Satyen Sangani: (16:29) In baseball, and I think in lots of sports, I would imagine Gen 1, there's some progression. And on some level, if you take calculus as an analogy, there's the first order effects, and then there's second order effects, and third derivatives, and fourth. I would imagine that now the competition is, everybody has the same data on the talent side for the newest draft prospect that may be coming up. And then you're starting to watch second order things like how do they learn over time? Where do you see this going? What's the next evolution of where people are gonna start being able to differentiate in prediction so that they're able to get to more high fidelity, higher quality differentiation relative to their peers? Because if everybody's doing it, then the question is, now what do you have to do to actually stay ahead?
Ari Kaplan: (17:08) Absolutely great and fundamental question. Throughout history, I started with Oracle back, think database structure data. At one point, I was the president of the worldwide Oracle User Group when we acquired Java and MySQL and others. So that was like one evolution. Kind of got you to a scale of hundreds of millions, if not billions of records. And then the next evolution in these insights was unstructured data. How can you take in and synthesize video or spatial data or even real-time streaming? So like in the world of sports, that's biomechanical. How is the sequence of pitching or in the seam orientation affecting the physics of a ball moving? Which sounds pedantic, but it's crucial to have that movement deceive the batter. It's really that's what comes down to a lot of winning the game is the deception and how you can vary that movement. So by being able to incorporate unstructured data into your same predictive models and strategy is where we've been like the last decade.
Ari Kaplan: (18:12) And now, the next thing is data intelligence and what data intelligence is, is you're making more intelligent insights, could be generative AI, for example, building LLMs. So if you're the baseball team and you have 20 scouting reports on a player, it's kind of tough. I've written them, I've read them. You have some, this player is great, but on the other hand he has lacking this. You just want to know what is the summary sentiment of 20 scouts on a scale of one to 10.
Ari Kaplan: (18:43) So this is like where the next thing is. If you're a manufacturer of an airline and you want to know where in your supply chain are the mechanics breaking down, you want to be able to use this data intelligence to help just say of all of the data that we have, answer this question, where are our supply chain bottlenecks?

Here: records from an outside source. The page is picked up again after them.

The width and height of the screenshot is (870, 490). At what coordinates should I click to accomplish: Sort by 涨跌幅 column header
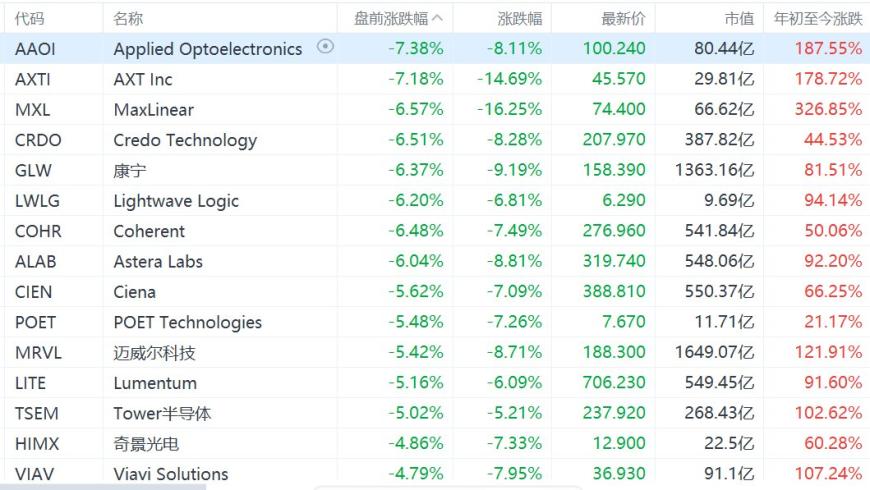(519, 19)
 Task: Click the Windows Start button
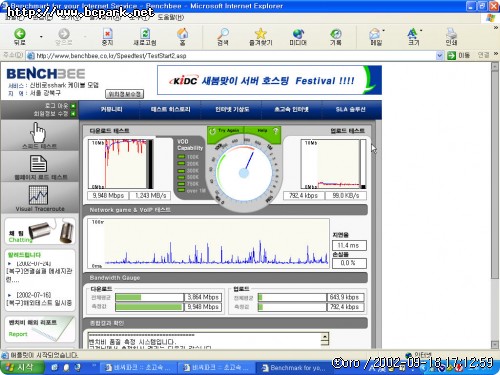22,367
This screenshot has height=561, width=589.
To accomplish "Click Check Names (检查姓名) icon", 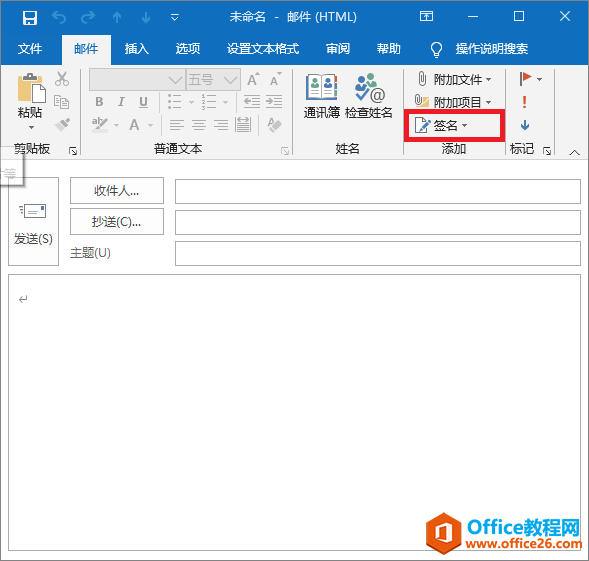I will [369, 96].
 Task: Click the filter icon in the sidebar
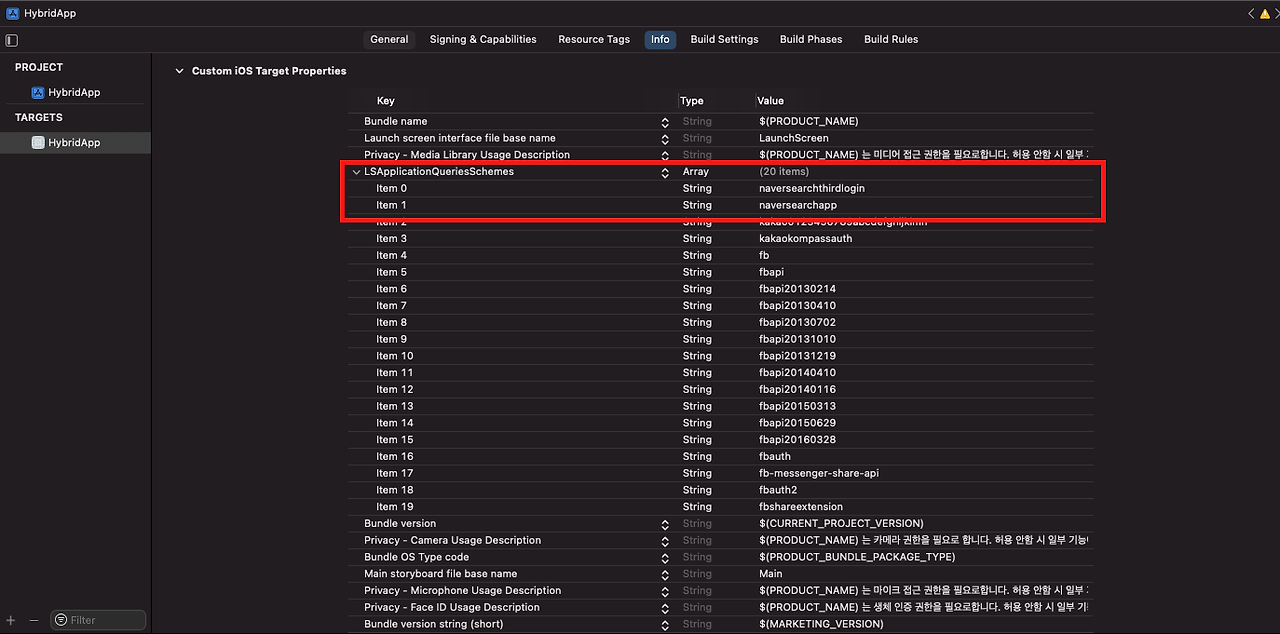pyautogui.click(x=61, y=620)
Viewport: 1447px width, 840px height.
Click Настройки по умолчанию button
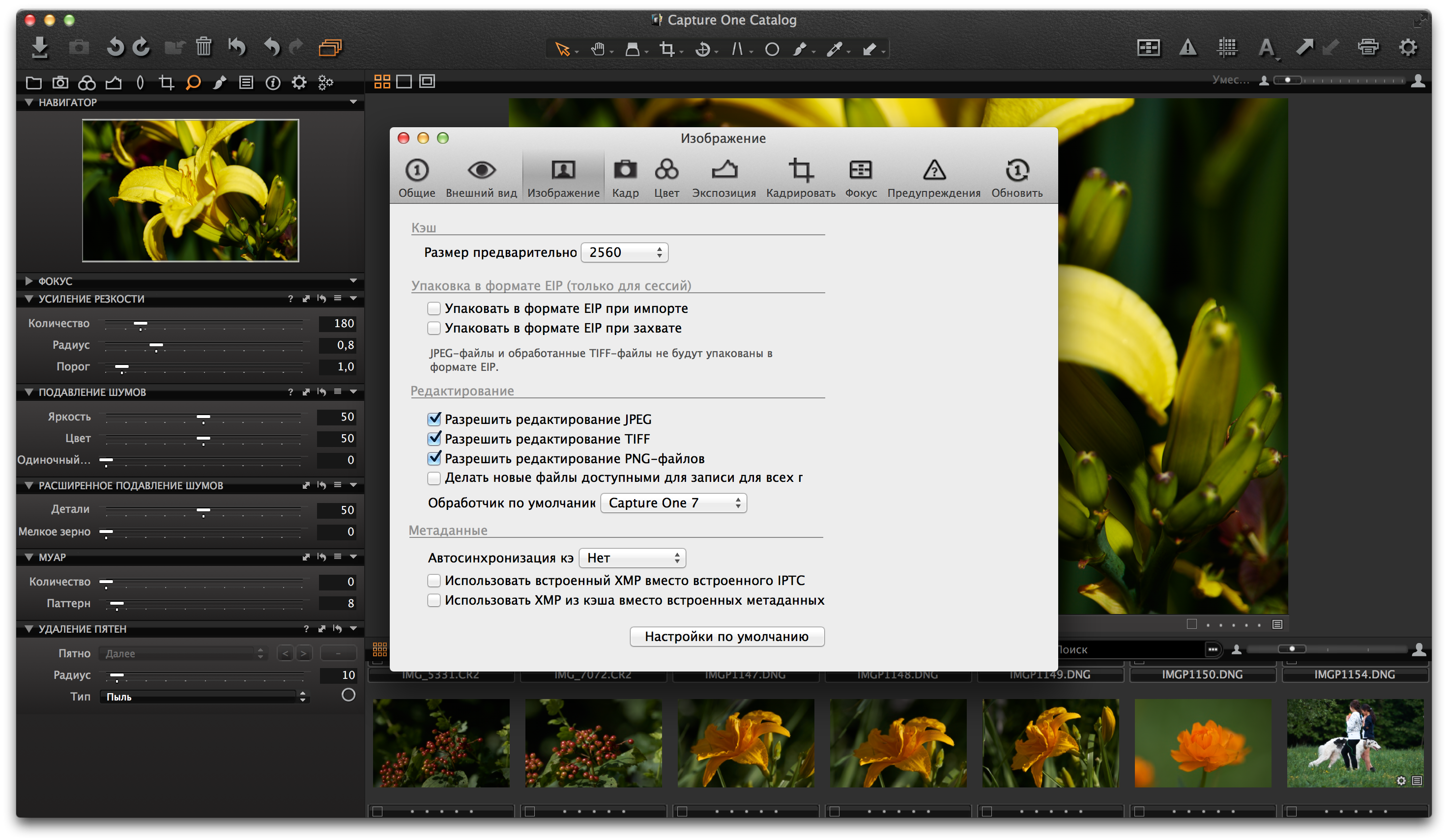tap(726, 636)
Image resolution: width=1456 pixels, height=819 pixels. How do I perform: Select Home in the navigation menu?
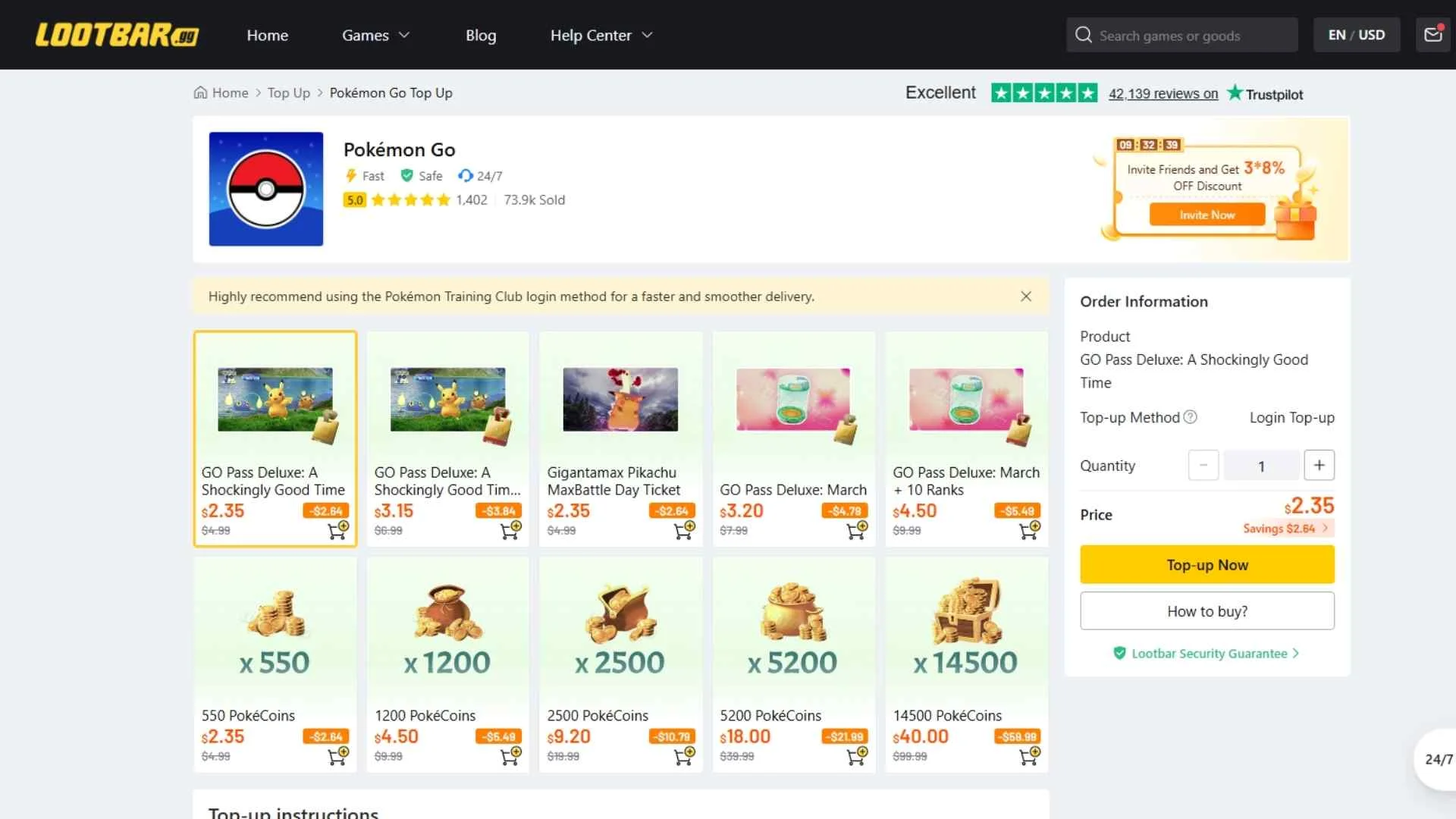click(267, 35)
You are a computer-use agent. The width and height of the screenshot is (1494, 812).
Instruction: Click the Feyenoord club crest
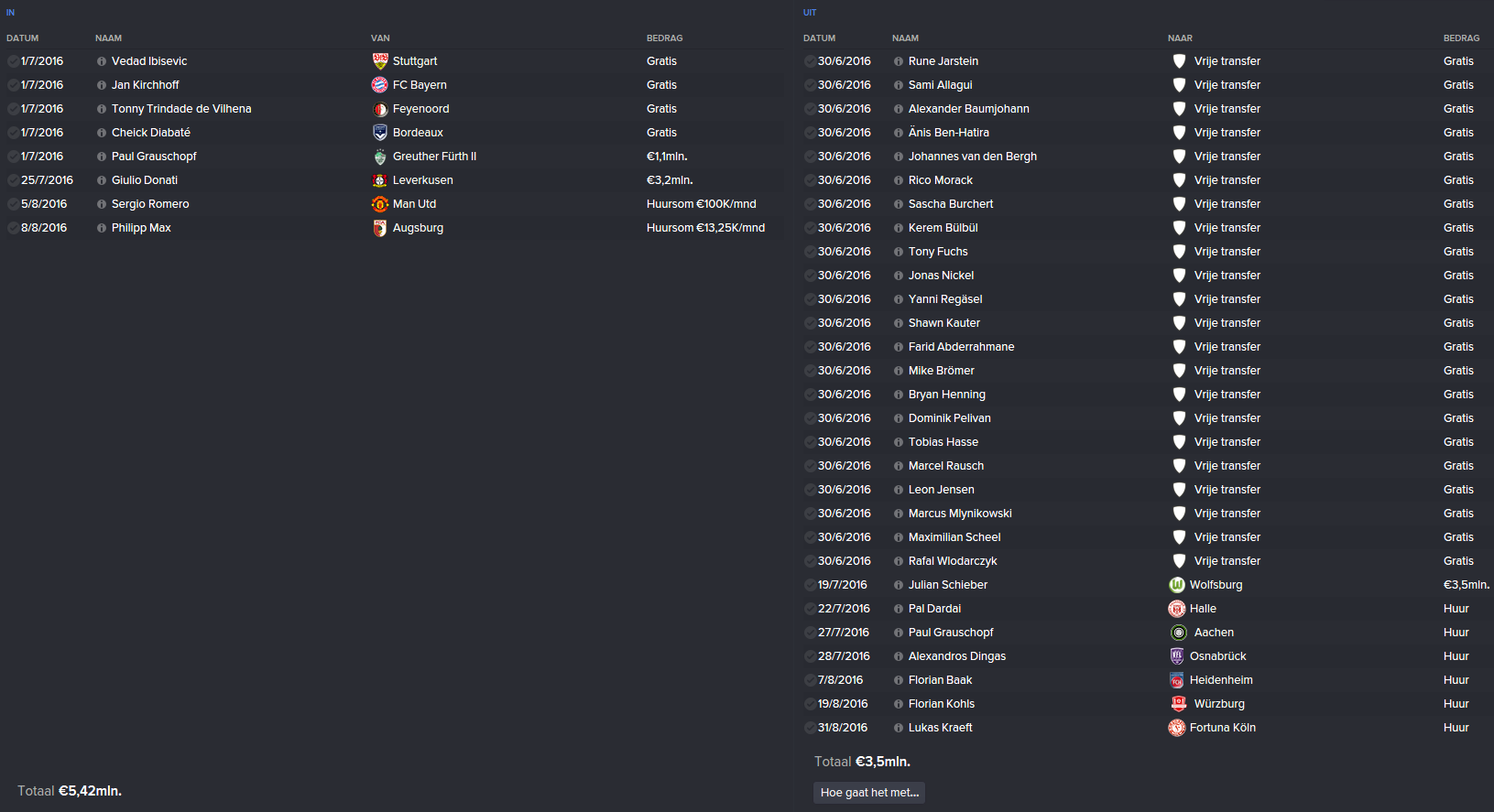click(x=380, y=109)
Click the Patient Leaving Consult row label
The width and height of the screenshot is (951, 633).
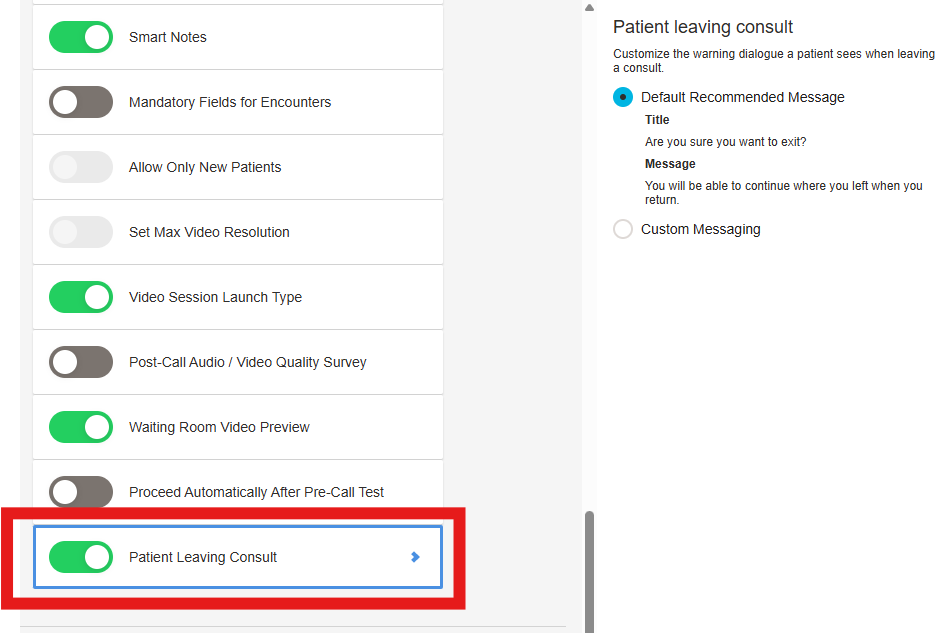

Or you're using the real time streaming, you could say which customers are most likely to churn and why and how.
Ari Kaplan: (19:09) So that's part of data intelligence is kind of the question and answer standpoint, but then also data intelligence is being able to just understand what are your assets telling you.
Satyen Sangani: (19:20) I come at the world from an economics background and you think of this kind of domain of industrial organization and you think of how firms grow and in many cases you can horizontally integrate or you can vertically integrate and in a vertical integration strategy you're trying to pull everything together and instead of amassing all of the compute across all of the world, which would be like a very horizontal strategy, like we're doing every workload that we possibly can. You guys are trying to taking like a very vertical orientation to the strategy. And then there's this question of like, okay, well, how do we then partner with these other people who are along that spectrum of vertical swim lanes?
Satyen Sangani: (19:58) What is the advice that you give to your sales reps, your customers about when to use the vertical platform that you provide, the straight through data intelligence platform versus other things, whether it's like in Alation or a DataRobot or anything else. How do you navigate that complexity of tools or that complexity of use cases?
Ari Kaplan: (20:15) Sure. Well, the good news is, it's a easy answer since there are so many partners out there that are better together story, companies that are experts in a certain industry or experts in a certain technology or in a certain capability. And you want this whole ecosystem where is that better together story. One thing I was super excited coming into Databricks is I've been at other companies where you have partners on the website, but in the end it's just a logo and nothing happens. But here I'm like blown away by the better to get the other story truly works. We get so much better value added to the customers when it's partners, not just system integrators or ISVs, but people who offer these capabilities like Alation.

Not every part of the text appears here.